A Boat for the Tsar’s Fleet
by ROBERTA NEWMAN
Most archivists would agree that working with primary sources is a humbling experience. On the one hand, there is a sense of privilege about getting to work with the raw materials of history. Sometimes you are hyper-aware that you are handling artifacts from the almost mythic past, some of them created by people you’ve actually read about in history books. On the other hand, there is the constant sense that we really don’t know all that much about the past, after all. Open up a gray archival box and you encounter odd corners of history that no one has written about, no one can even adequately explain.
This piece of evidence of Jewish participation in Russian society caught the eye of YIVO Vilna Collections archivist Yakov Sklar.

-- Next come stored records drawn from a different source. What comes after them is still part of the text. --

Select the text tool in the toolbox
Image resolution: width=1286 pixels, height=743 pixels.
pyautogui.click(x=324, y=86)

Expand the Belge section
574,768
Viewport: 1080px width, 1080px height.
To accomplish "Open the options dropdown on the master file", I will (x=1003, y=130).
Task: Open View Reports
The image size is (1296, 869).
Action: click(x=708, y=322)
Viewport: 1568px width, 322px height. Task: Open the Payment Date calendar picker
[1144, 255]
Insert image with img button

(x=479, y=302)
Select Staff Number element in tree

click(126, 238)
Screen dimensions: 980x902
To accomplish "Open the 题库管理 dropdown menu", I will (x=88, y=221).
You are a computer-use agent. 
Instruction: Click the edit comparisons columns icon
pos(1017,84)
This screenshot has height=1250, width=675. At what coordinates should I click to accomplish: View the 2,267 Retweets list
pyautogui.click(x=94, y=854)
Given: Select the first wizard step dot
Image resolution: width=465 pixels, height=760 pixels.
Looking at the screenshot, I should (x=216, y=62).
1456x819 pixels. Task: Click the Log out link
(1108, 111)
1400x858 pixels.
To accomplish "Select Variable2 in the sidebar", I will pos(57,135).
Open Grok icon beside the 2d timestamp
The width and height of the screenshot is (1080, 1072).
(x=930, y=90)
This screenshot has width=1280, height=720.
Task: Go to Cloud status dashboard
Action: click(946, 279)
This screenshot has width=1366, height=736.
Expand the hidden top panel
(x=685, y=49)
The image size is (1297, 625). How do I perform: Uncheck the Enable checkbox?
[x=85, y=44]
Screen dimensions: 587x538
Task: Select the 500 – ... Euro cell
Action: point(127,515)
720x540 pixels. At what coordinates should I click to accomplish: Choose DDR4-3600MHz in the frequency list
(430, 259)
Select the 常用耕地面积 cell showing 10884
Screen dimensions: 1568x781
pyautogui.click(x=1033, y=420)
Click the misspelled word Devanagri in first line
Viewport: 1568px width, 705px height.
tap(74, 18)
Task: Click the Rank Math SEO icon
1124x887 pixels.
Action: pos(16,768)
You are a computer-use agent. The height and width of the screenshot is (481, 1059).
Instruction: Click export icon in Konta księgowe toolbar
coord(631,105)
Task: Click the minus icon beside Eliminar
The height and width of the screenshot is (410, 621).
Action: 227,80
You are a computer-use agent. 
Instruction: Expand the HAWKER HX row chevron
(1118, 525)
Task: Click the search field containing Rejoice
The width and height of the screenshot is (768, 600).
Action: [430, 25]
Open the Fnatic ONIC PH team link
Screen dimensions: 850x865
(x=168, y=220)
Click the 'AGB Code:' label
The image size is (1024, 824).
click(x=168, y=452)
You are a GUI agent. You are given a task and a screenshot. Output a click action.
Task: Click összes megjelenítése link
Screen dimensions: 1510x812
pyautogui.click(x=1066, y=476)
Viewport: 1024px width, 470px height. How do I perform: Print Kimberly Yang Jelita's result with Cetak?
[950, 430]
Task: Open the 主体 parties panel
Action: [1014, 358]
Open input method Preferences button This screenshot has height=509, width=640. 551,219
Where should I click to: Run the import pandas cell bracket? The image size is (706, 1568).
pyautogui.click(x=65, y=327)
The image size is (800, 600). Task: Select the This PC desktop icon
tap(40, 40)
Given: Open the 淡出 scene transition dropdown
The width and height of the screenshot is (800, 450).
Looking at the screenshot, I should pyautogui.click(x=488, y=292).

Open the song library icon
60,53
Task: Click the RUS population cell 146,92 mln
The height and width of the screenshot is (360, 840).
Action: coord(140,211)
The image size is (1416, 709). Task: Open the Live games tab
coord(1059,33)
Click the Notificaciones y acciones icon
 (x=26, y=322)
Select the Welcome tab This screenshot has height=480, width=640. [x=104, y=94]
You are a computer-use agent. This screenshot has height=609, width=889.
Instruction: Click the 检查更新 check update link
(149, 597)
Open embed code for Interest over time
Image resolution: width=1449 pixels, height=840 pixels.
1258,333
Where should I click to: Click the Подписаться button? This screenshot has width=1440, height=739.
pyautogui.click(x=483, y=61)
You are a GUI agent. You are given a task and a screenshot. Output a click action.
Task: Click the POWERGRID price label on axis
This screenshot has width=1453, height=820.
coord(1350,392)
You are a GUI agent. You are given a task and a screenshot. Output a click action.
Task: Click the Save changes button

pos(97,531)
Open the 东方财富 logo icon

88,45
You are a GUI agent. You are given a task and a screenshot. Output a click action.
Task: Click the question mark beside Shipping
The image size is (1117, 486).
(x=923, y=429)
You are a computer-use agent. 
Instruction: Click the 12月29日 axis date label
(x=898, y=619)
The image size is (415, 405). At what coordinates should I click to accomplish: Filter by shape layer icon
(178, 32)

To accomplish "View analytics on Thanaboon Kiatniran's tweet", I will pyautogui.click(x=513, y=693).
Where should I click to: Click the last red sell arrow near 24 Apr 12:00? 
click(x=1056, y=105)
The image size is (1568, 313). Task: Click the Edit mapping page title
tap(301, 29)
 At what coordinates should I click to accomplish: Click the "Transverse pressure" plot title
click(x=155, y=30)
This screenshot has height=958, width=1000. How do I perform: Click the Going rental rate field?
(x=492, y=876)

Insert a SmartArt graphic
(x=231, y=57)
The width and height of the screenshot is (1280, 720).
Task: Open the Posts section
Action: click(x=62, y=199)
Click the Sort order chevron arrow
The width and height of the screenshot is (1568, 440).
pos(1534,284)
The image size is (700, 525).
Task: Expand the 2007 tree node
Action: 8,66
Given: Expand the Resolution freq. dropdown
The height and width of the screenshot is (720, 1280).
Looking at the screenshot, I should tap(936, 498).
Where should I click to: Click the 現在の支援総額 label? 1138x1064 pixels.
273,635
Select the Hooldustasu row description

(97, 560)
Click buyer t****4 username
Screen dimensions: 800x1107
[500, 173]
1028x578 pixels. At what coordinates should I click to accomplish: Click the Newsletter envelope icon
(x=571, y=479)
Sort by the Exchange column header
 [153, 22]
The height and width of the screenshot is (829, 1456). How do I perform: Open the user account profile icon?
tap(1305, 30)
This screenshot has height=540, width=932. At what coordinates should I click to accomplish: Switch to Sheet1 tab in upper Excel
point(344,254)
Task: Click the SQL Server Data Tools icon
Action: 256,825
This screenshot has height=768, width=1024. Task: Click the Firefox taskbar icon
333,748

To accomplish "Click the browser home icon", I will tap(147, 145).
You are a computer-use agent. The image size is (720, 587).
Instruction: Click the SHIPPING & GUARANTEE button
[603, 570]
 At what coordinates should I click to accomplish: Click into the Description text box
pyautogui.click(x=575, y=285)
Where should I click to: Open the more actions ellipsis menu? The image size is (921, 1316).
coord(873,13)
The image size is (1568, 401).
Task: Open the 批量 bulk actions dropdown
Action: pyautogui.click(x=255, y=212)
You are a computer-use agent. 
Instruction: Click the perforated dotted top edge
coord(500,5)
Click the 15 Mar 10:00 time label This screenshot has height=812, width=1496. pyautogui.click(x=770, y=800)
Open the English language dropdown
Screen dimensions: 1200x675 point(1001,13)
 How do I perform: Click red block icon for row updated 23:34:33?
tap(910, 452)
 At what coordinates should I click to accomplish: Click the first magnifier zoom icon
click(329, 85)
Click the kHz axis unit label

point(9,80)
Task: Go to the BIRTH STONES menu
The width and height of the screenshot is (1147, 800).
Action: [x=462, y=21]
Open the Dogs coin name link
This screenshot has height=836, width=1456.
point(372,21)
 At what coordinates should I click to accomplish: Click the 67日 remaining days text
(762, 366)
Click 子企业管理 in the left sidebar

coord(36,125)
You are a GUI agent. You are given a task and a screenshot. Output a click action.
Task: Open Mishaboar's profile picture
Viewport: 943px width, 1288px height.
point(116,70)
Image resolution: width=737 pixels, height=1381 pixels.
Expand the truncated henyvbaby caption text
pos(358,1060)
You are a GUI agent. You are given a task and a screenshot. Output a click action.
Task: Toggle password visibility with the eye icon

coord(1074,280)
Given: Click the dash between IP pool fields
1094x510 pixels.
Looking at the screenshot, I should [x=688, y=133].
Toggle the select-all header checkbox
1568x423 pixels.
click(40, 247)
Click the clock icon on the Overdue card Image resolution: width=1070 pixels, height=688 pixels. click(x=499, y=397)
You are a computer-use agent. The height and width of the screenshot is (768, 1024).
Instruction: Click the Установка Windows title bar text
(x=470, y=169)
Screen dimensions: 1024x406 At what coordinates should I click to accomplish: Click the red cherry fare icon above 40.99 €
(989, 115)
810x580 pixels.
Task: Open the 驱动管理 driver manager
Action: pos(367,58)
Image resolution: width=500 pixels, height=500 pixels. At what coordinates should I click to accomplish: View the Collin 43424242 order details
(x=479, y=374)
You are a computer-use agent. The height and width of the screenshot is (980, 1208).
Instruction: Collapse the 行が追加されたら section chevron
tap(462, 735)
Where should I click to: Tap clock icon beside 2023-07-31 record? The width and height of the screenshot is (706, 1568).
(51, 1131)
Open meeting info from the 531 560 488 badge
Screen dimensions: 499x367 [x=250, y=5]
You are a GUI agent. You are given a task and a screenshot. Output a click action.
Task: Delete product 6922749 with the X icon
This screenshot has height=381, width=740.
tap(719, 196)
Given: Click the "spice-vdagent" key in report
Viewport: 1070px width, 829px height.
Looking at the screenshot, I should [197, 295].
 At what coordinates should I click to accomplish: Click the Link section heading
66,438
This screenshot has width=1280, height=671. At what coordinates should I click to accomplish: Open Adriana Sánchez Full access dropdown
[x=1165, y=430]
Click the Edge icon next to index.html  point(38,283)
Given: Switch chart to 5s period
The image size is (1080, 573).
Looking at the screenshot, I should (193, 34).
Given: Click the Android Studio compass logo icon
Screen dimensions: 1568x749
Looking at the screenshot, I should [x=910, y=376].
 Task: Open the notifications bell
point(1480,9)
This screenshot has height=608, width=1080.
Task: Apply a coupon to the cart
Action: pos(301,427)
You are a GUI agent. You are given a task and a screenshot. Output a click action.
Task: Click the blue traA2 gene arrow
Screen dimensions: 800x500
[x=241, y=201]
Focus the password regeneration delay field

It is a receipt for a donation of 110 rubles and 10 kopeks by “the Vilna melamdim [teachers]” to a fund to purchase boats for a tsarist “volunteer naval fleet.” It was issued by a Vilna District Committee set up to fundraise for this purpose and is signed and stamped by the office of the Vilna Governor.
What was the volunteer fleet? Who were the “Vilna melamdim”? Did they make their donation voluntarily or was the “donation” really a tax that they were compelled to pony up?
The document dates from 1878, reign of Tsar Alexander II (1855–1881), who was seen as particularly liberal by Jews. He promoted the integration of Jews into the Russian civil society and expanded their civil rights. During his tenure, Jewish hopes for full emancipation were high and Jews found easier pathways to acculturation. A Russian-speaking Jewish middle class arose and Jews entered Russian schools and universities in larger numbers.
Were the Vilna melamdim Russian patriots, caught up in the liberal atmosphere of the times? Or were they oppressed tsarist subjects grudgingly appeasing the authorities with their “donation”? We don’t know but perhaps a scholar will come forward one day to explain. As CUNY Professor of Political Science Jack Jacobs noted in a letter supporting YIVO’s successful funding application to the National Endowment for the Humanities , “The size and the depth of the YIVO’s prewar collection make me quite certain that the materials which have already been examined and analyzed by scholars are no more than the tip of the iceberg.”
As YIVO prepares to digitize the Vilna Collections, its archivists have an unprecedented opportunity to refine the organization of the collections that were assembled in the first few decades after its receipt of the materials that were looted by the Nazis during World War II. This item and many others will eventually be integrated into an appropriate record group, get cataloged, undergo a conservation review, and get digitized.
Roberta Newman is YIVO’s Director of Digital Initiatives.